:: WHAT YOU WILL DO ::
Copy the passage on Bitter cars between "The Tasco was" and "Tasco were made.", inclusive, changing "copies" to "units" wherever it occurs.

SELECTED EXTRACT below:

The Tasco was a two-seat, mid-engine, Chrysler powered sports car that Bitter developed with Japanese funding. The body was designed by Lawson Swinfield and the team at MGA Developments in Coventry. Series production did not materialize; only two copies of the Tasco were made.

===Bitter Berlina (1994)===
The Bitter Berlina was a four-door sports sedan based on the Opel Omega MV6, which basically resembled the Type 3 sedan. A sloping front section with folding headlights was striking. The rear lights of the Opel Calibra were used at the rear. There was only one prototype, presented at the 1994 Geneva Motor Show and constructed by an Italian coachbuilder Stola. The start of series production failed due to unsecured financing.

===Bitter GT1 (1998)===
The GT1 was a two-seat, mid-engine, sports car based on the Lotus Elise GT1.

=== Bitter CD II (2003)===
In 2003, in an attempt to resume its small-scale production, Bitter presented a modern reincarnation of the CD, known as the CD II. The vehicle was presented at the Geneva Motor Show in 2004. A two-door hatchback coupé, it was based on the Australian-made Holden Monaro but was rumoured to feature a V12 engine. This may have referred to the GM Holden V12 Alloytec Project. Two prototypes were created; investors were sought but the car never reached full production. Bitter continued to pursue the concept of modifying powerful Australian GM vehicles for the European market with the Vero model.

==In popular culture==
The Bitter SC was the subject of a sub-plot in episode 9 of season 6 of The Goldbergs, "Bachelor Party".

End of SELECTED EXTRACT.
EXTRACTED RECORDS below:

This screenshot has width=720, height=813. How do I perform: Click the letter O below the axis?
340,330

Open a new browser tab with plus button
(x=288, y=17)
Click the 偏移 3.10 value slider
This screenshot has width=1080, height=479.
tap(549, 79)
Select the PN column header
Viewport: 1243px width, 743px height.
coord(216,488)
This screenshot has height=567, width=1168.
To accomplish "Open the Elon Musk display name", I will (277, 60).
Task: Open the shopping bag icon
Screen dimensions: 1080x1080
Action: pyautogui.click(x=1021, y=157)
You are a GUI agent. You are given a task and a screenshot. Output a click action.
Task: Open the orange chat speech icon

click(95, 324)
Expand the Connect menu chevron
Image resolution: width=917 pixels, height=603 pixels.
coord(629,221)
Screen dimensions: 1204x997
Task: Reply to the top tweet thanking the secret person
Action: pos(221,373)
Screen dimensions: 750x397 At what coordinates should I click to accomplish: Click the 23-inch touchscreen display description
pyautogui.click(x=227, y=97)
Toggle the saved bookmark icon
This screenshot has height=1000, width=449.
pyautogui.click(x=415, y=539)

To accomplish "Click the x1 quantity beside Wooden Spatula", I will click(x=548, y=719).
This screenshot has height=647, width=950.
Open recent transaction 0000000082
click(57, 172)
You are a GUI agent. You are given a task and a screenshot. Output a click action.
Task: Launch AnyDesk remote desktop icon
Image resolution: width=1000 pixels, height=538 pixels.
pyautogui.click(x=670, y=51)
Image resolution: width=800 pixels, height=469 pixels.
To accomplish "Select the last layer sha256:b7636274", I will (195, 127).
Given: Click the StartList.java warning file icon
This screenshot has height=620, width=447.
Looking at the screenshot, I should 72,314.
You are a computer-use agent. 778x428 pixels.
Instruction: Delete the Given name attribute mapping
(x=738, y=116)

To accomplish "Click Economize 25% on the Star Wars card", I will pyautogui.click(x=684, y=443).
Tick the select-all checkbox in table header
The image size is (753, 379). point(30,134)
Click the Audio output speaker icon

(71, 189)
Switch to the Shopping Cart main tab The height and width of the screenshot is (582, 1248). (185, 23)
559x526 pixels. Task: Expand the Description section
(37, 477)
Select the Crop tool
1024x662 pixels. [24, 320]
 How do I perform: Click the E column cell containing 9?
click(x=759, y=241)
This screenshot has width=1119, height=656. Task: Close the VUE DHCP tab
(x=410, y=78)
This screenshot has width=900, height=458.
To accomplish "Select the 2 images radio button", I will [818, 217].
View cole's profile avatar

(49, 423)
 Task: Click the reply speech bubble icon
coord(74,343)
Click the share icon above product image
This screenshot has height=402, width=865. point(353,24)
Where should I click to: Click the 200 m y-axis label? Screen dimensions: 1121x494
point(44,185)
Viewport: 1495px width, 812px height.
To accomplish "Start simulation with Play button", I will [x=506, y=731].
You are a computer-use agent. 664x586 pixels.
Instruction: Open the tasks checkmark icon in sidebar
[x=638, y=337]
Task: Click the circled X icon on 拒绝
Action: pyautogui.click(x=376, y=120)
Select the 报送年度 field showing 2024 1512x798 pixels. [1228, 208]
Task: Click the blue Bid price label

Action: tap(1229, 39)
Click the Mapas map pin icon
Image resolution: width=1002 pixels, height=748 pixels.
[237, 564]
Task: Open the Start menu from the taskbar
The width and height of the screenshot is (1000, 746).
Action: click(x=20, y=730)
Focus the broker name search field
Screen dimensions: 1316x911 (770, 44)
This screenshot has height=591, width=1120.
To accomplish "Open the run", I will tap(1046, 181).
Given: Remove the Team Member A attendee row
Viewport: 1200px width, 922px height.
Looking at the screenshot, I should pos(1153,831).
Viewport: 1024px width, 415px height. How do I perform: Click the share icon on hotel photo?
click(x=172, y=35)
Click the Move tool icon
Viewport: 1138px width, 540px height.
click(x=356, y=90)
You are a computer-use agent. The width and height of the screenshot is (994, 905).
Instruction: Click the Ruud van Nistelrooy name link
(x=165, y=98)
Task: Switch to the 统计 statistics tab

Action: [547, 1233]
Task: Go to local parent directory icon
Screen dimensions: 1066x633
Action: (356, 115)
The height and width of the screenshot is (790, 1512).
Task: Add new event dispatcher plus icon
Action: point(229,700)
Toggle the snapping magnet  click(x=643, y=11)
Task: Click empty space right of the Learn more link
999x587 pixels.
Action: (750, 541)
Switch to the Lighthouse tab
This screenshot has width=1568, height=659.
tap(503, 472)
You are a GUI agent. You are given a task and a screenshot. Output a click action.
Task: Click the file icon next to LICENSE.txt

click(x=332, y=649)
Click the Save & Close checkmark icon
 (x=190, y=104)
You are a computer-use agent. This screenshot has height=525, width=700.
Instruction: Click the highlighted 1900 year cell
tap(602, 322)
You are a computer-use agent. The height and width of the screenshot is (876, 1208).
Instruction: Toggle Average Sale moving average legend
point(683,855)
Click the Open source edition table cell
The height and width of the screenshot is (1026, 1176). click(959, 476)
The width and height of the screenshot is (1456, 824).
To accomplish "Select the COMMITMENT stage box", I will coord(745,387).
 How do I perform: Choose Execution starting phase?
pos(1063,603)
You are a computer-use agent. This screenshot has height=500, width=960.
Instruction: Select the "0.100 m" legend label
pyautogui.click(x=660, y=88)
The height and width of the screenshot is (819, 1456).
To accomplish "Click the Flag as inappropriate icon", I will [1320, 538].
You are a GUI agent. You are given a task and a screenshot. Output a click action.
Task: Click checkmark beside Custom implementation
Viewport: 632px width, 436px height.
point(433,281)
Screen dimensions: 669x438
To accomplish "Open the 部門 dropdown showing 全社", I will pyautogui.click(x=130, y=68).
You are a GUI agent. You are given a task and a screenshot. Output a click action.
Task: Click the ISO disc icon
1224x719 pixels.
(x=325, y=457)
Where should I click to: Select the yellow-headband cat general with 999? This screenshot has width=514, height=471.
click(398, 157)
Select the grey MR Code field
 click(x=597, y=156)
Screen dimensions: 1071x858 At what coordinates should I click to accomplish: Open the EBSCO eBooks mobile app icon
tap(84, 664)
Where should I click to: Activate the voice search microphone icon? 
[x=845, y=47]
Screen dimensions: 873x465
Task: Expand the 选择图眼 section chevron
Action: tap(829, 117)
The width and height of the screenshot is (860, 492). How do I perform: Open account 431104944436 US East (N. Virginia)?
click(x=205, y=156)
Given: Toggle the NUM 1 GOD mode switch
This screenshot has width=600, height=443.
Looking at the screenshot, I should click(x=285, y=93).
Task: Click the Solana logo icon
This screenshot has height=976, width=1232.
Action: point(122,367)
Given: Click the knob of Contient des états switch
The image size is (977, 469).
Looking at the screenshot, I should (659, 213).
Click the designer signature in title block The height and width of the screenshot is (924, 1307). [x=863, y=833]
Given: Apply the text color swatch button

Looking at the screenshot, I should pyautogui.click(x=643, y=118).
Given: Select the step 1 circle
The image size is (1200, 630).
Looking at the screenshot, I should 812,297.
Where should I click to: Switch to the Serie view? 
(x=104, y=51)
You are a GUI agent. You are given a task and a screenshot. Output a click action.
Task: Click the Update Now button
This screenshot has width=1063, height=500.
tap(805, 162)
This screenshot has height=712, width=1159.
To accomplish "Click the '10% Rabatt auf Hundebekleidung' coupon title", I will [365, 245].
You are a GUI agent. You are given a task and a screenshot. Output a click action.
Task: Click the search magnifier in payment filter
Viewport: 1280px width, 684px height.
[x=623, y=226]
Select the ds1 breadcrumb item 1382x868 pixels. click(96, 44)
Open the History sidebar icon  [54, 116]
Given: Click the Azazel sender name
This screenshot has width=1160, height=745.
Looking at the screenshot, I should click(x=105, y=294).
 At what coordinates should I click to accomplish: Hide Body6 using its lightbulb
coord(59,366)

End of EXTRACTED RECORDS.

:: THE ANSWER ::
The Tasco was a two-seat, mid-engine, Chrysler powered sports car that Bitter developed with Japanese funding. The body was designed by Lawson Swinfield and the team at MGA Developments in Coventry. Series production did not materialize; only two units of the Tasco were made.